Chata w Przybyszowie od lutego przestanie istnieć?

https://pixabay.com/pl/photos/%C5%9Bnie%C5%BCna-droga-droga-do-%C5%9Bwiat%C5%82a-1158034/

Chata w Przybyszowie to jeden z przystanków na Głównym Szlaku Beskidzkim, gdzie można było wypocząć. Luksusów w niej nie zapewniano, ale atmosfera była wyjątkowa. Niestety, właściciele tego miejsca zadecydowali o zakończeniu swojej działalności z końcem stycznia 2024 roku. Informują też, że chata nie jest na sprzedaż.

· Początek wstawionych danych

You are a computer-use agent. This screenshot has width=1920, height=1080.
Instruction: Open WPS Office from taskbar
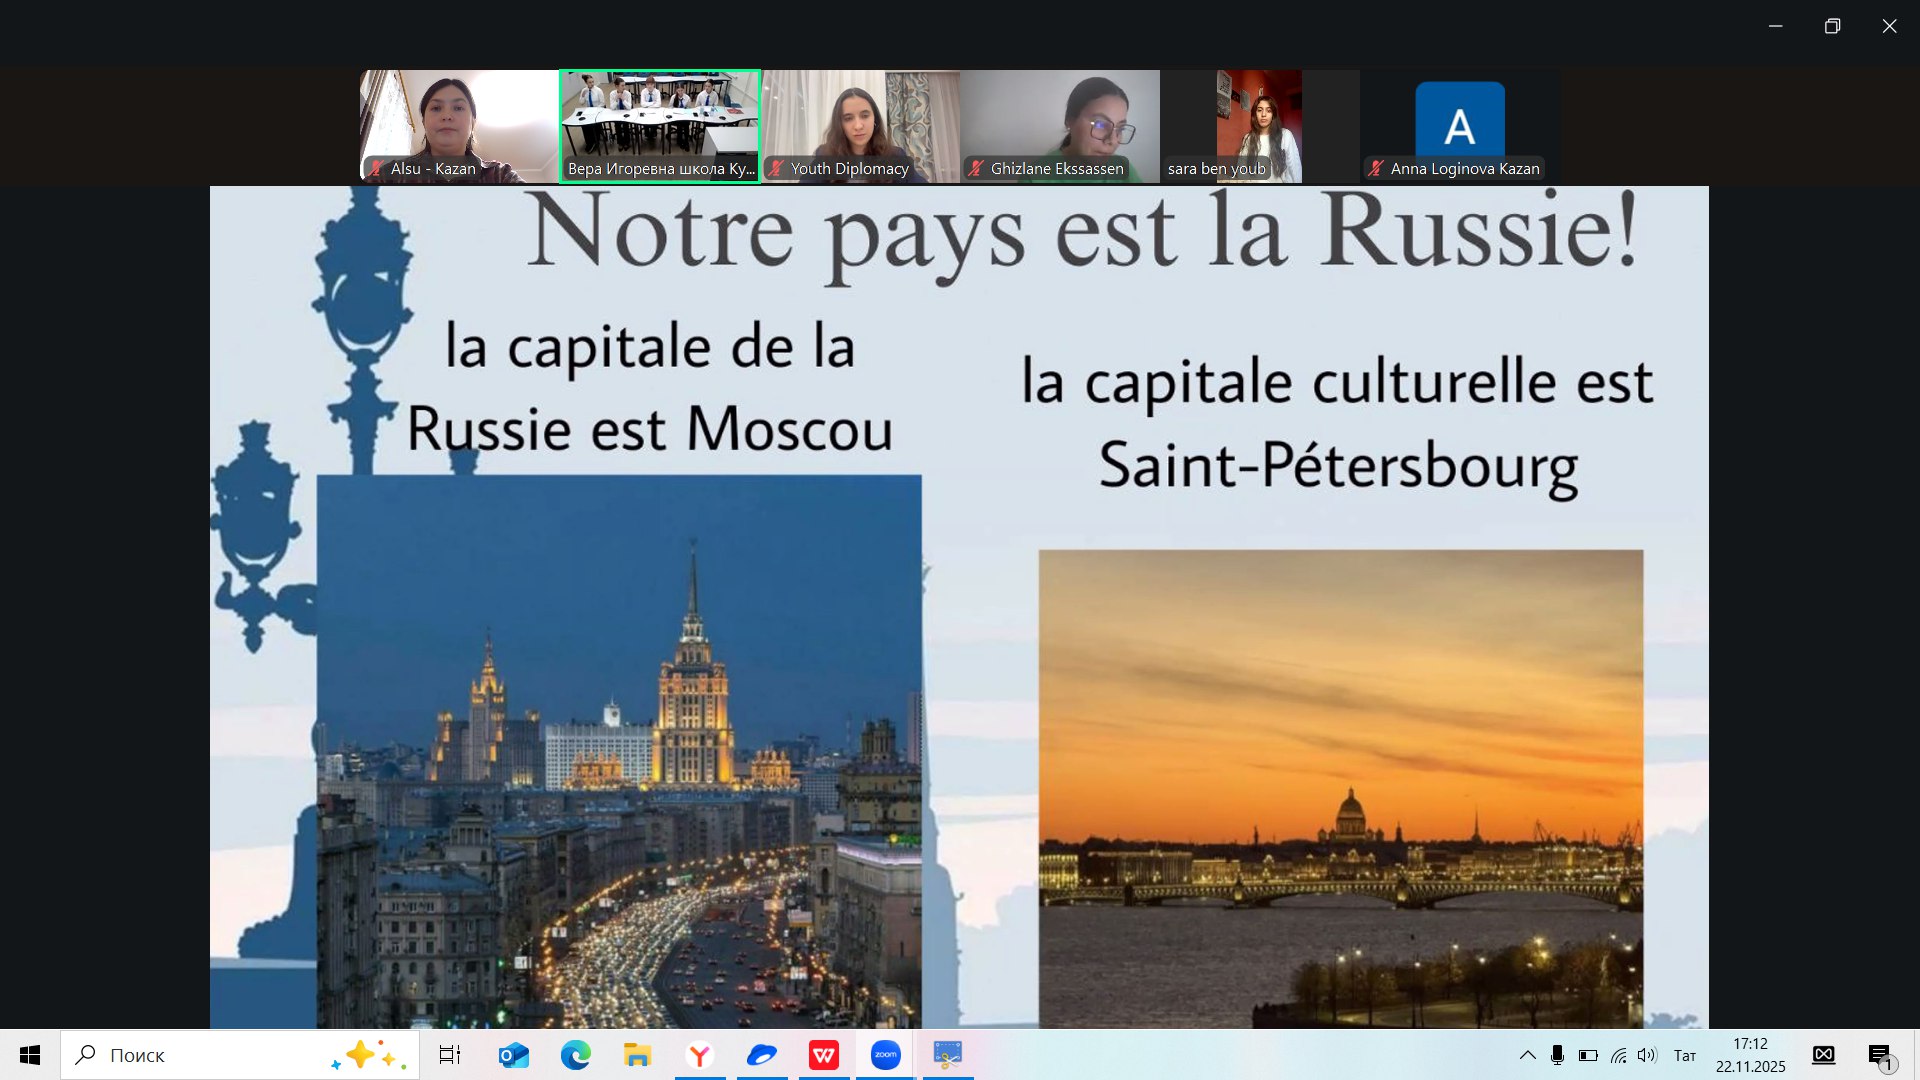pos(823,1055)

Chata w Przybyszowie w Beskidzie Niskim, to jest jeden z przystanków wypoczynkowych, noclegowych na Głównym Szlaku Beskidzkim. Miejsc noclegowych jest tu niewiele, na 8-10 osób. Właściciele tego miejsca oferują jednak dodatkowy namiot przed chatą. Nie ma pościeli, tylko kilka koców. Kąpie się w strumieniu, ale woda pitna dostępna jest dla każdego strudzonego wędrowca. Zasięg telefoniczny jest tu dość słaby, ale właściciele zawsze odpisują na sms-y z prośbą o nocleg. Zawsze też nakarmią głodnych. Wprawdzie wegetariańsko, ale bardzo smacznie. Nie podłączycie też tu sprzętu elektronicznego, gdyż nie ma prądu. Naładujecie jednak w tym miejscu życiowe akumulatory, jest tu bowiem cudowna atmosfera, cisza i spokój. Jest, ale tylko do końca stycznia 2024 roku. Właściciele Chaty w Przybyszowie podjęli decyzję, że od lutego przestanie ona funkcjonować. Dodają też, że nie sprzedadzą tego miejsca.

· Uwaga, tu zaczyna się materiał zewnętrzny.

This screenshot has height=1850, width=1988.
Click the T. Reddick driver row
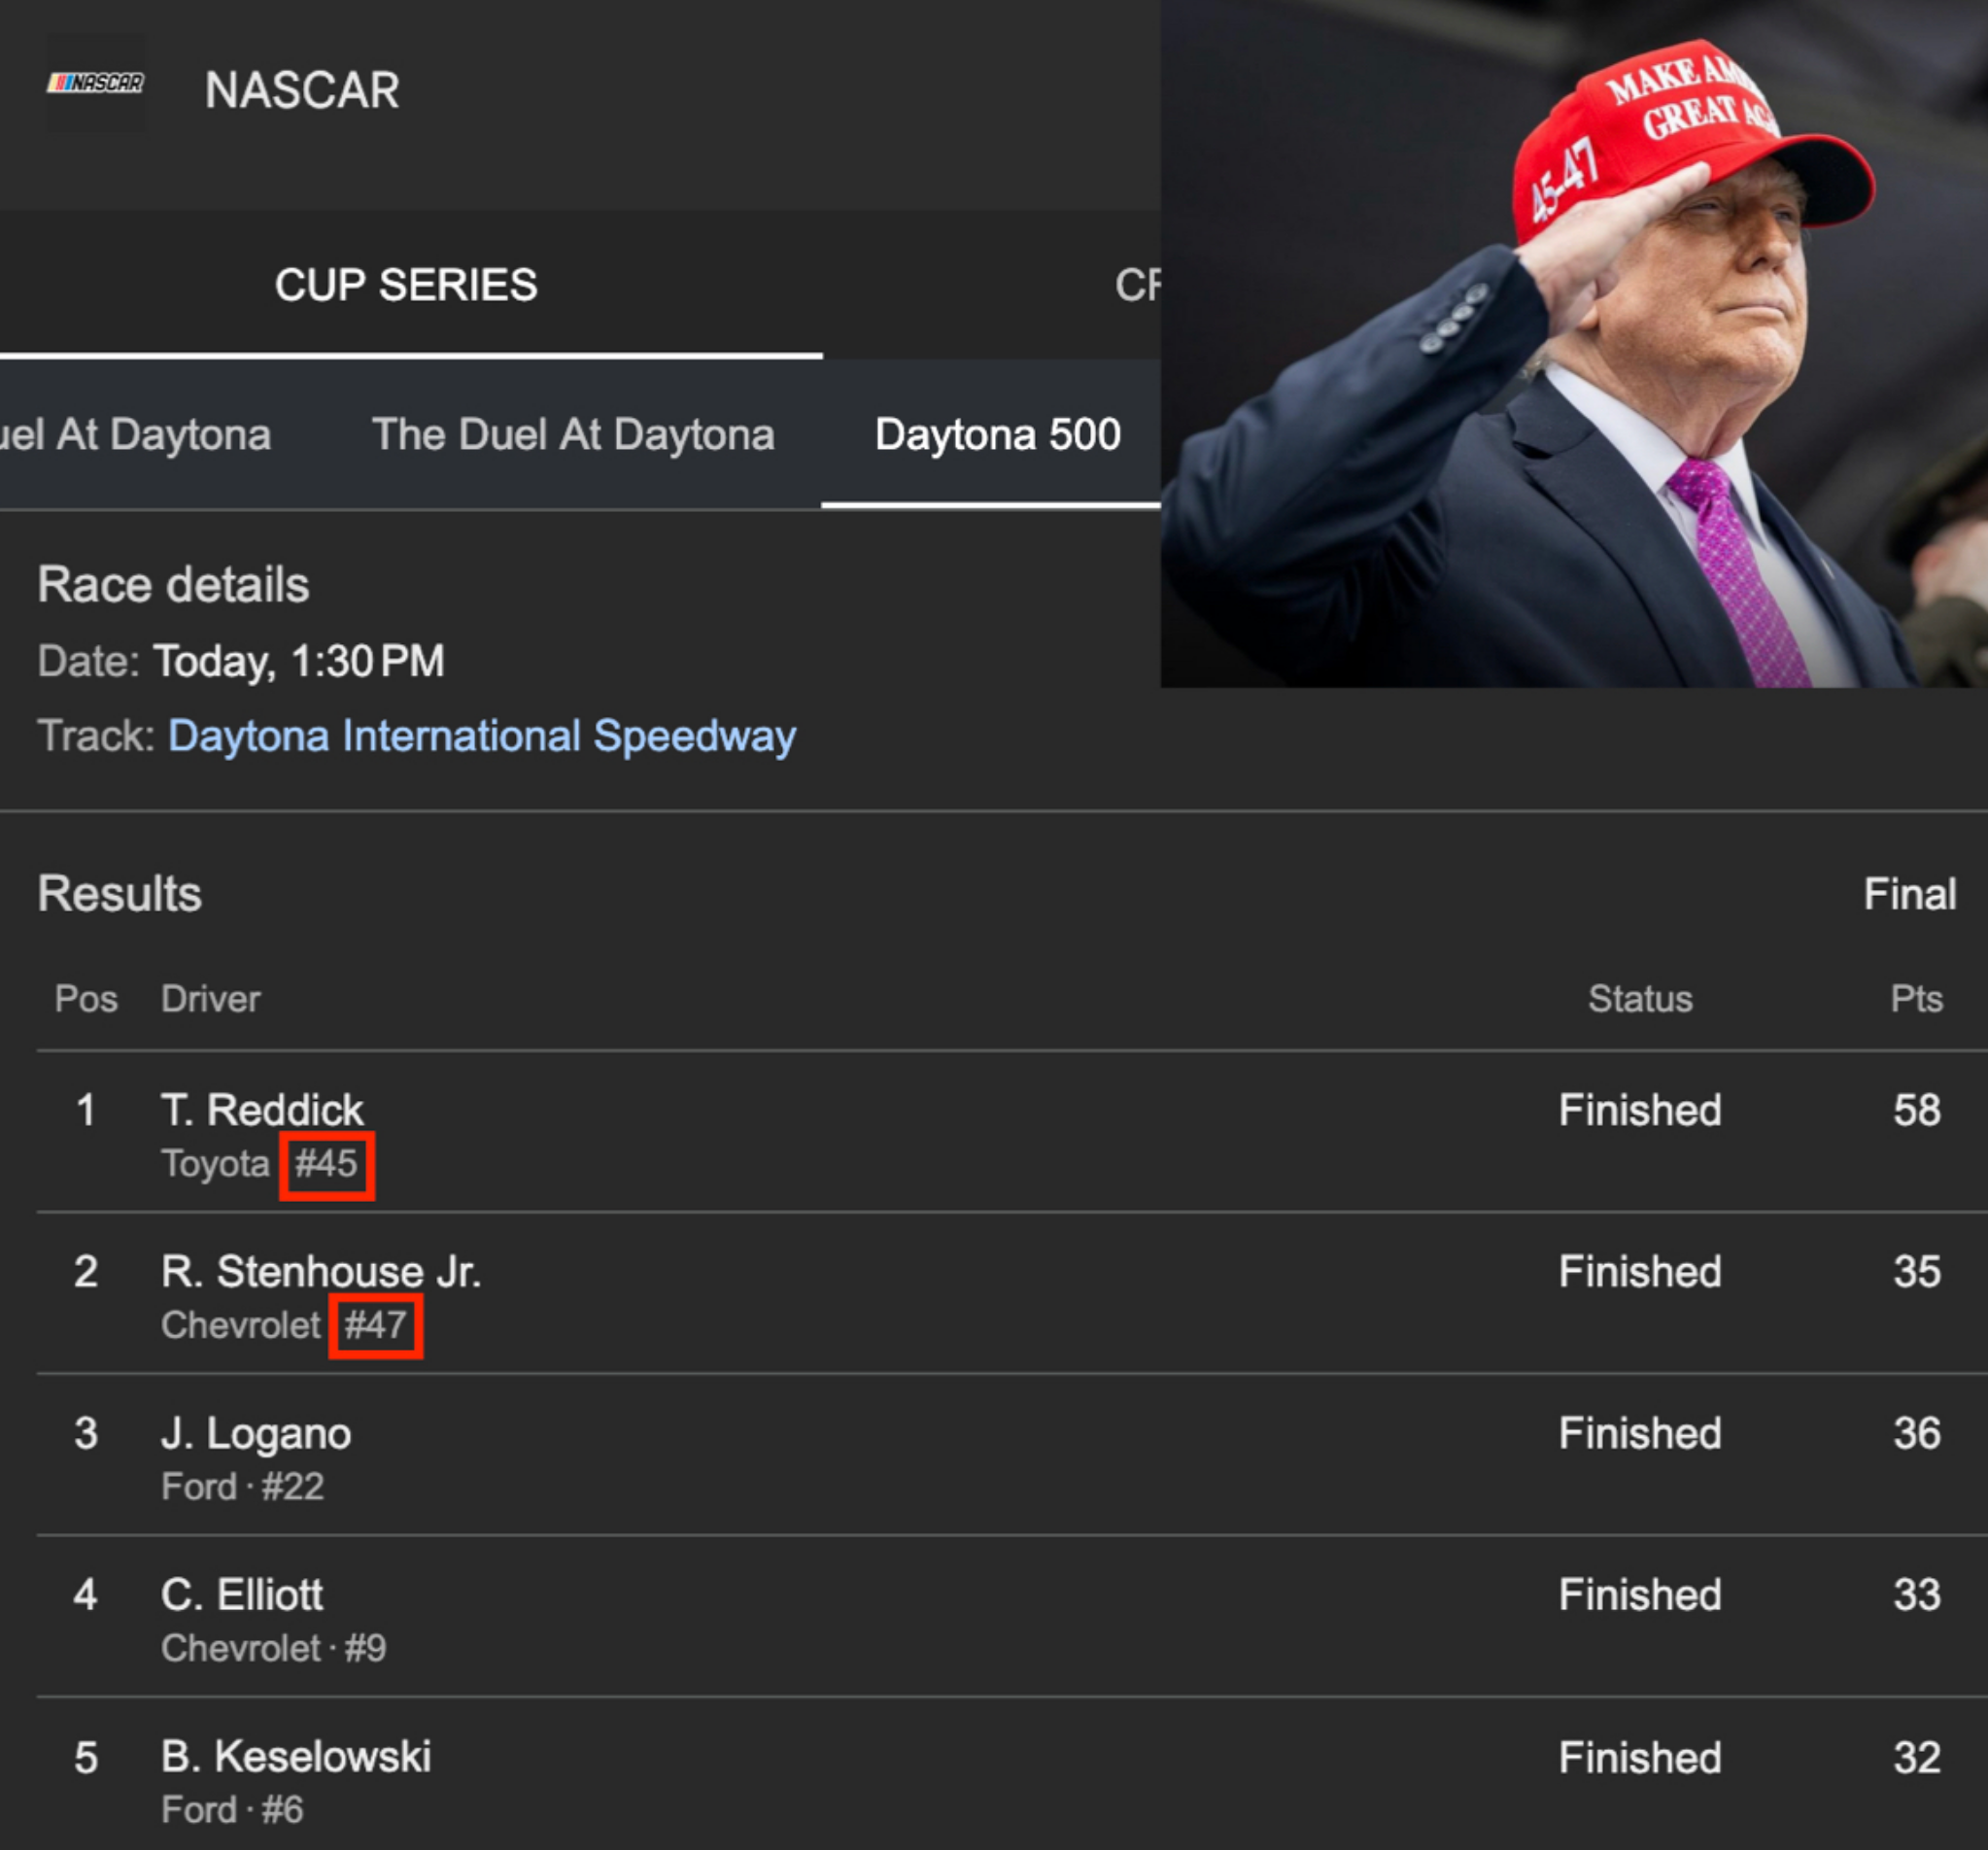(x=263, y=1110)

Cześć, Chcieliśmy poinformować, że od lutego 2024 Chata w Przybyszowie przestaje funkcjonować. Dzięki tym, którzy do nas zawitali przez te lata. Pozdrawiamy i prosimy o uszanowanie naszej decyzji. PS Chata nie jest na sprzedaż” – poinformowali w Social Mediach.

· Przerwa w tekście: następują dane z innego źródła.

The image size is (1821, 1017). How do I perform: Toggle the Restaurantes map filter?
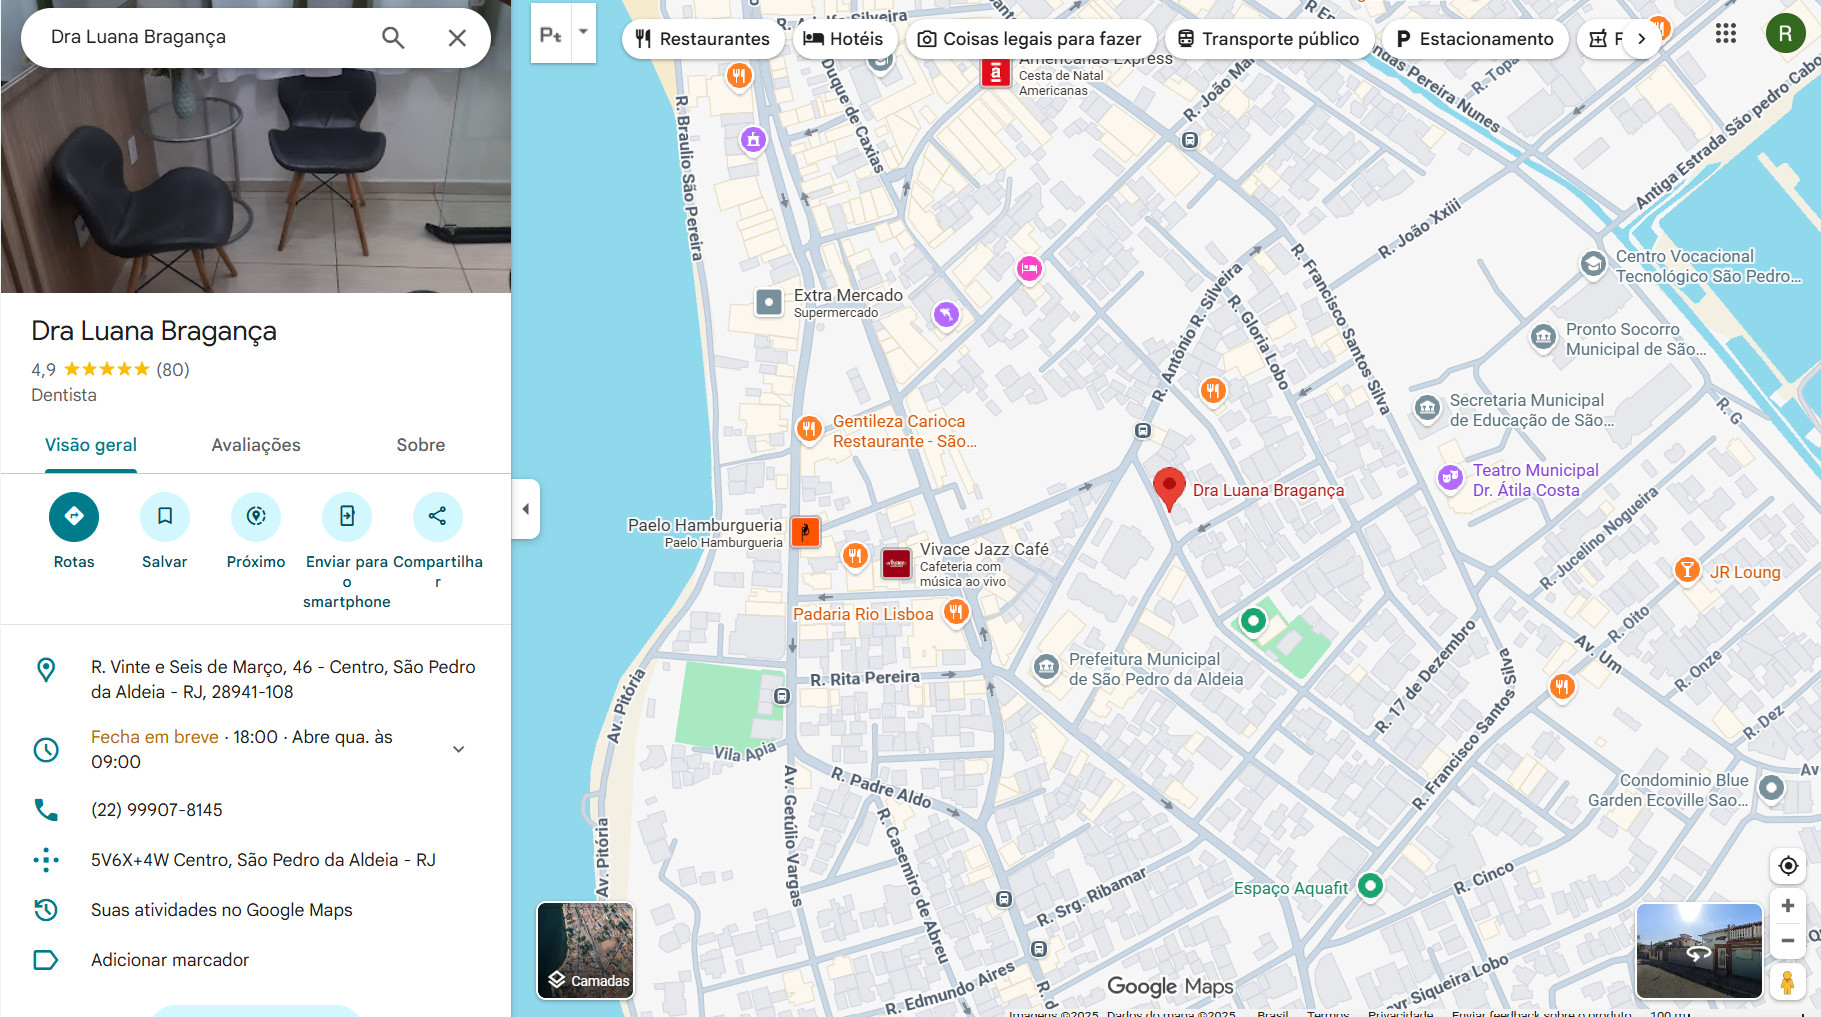pyautogui.click(x=703, y=38)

Nie znamy powodów decyzji. Zapewne była ona przemyślana. Być może jakiś wpływ miała na nią sytuacja w Przybyszowie i następujące tam zmiany. Właściciele Chaty wspominali o nich w październiku br.

Możliwe, że to ostatnie momenty Naszej wsi bez asfaltu. Niestety w weekendy już tylko skrawki ciszy i spokoju, rykowisko przeplata się z dźwiękami disco-polo, śpiew ptaków i szumiący potok co jakiś czas zagłuszają quady i crossy. Za chwilę do przekaźnika na Tokarni dołączy wieża widokowa. Pomnikowe drzewa znikają z pobliskich lasów prawie niezauważone, pozostają tylko pniaki wspomnień. Chodźcie zobaczyć dlaczego nas tu przywiało, zanim bezpowrotnie Przybyszów się zmieni”.

Bez względu na powody decyzji, życzymy właścicielom tego miejsca sukcesów na podjętej nowej drodze życiowej. Dziękujemy też za opiekę nad wędrowcami i życzliwość.